Рябик пристал к берегу, и компания затеяла беготню на лужайке. Радищев с Аннет «горели» в одной паре.
Розовое закатное небо стояло легко над водой. Трава была яркой зелени. Аннет, запыхавшись от бега, кинулась на скамью, роняя шелковый свой эшарп, который Радищев подобрал и укутал им смехотворно свою голову.
— Вот на этом острове я хотела бы иметь небольшое шале,[71] — сказала в мечтании Аннет, — или в крайности хоть хижину. И я хотела б жить тут в полном согласии с природой… Ежедневно я бы отмечала восход и закат. Не правда ли, Александр, какие чудесные и разные бывают закаты? Восход же я до сих пор не видала… — невинно призналась она.
— Но ранее чем мечтать о хижине, вам, любезная Аннет, не мешало бы приискать себе милого сердцу, дабы в ней с ним испытать обещанный пословицей «рай», — смеялся Радищев.
— А ежели милый сердцу уже найден? — вопросом ответила Аннет. И, оставив эшарп в руках спутника, вся зардевшись, убежала.
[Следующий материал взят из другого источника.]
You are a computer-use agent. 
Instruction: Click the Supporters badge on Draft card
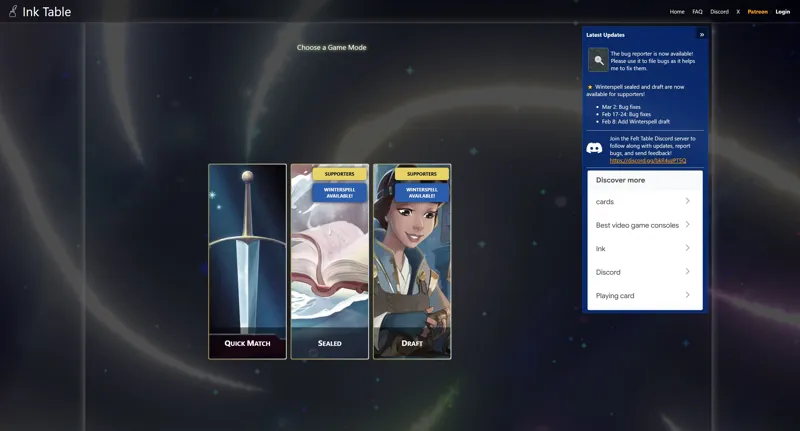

Радищеву стало интересно узнать, кто сей милый сердцу Аннет. К удивлению своему, он принужден был отметить, что далек от безразличия в сем вопросе.
Сегодня Аннет обещалась петь у Херасковых. Он еще не слыхал ее пения. Строгий учитель-итальянец впервые дозволил Аннет выступление при публике.
Радищев внезапно почувствовал, как должна волноваться Аннет, и, решив не ждать общего сборного часа, заторопился к Херасковым. Он сообразил, что и Аннет должна сегодня пораньше прийти, чтобы испробовать звучность рояля и спеть под аккомпанемент жены Хераскова, Елизаветы Васильевны.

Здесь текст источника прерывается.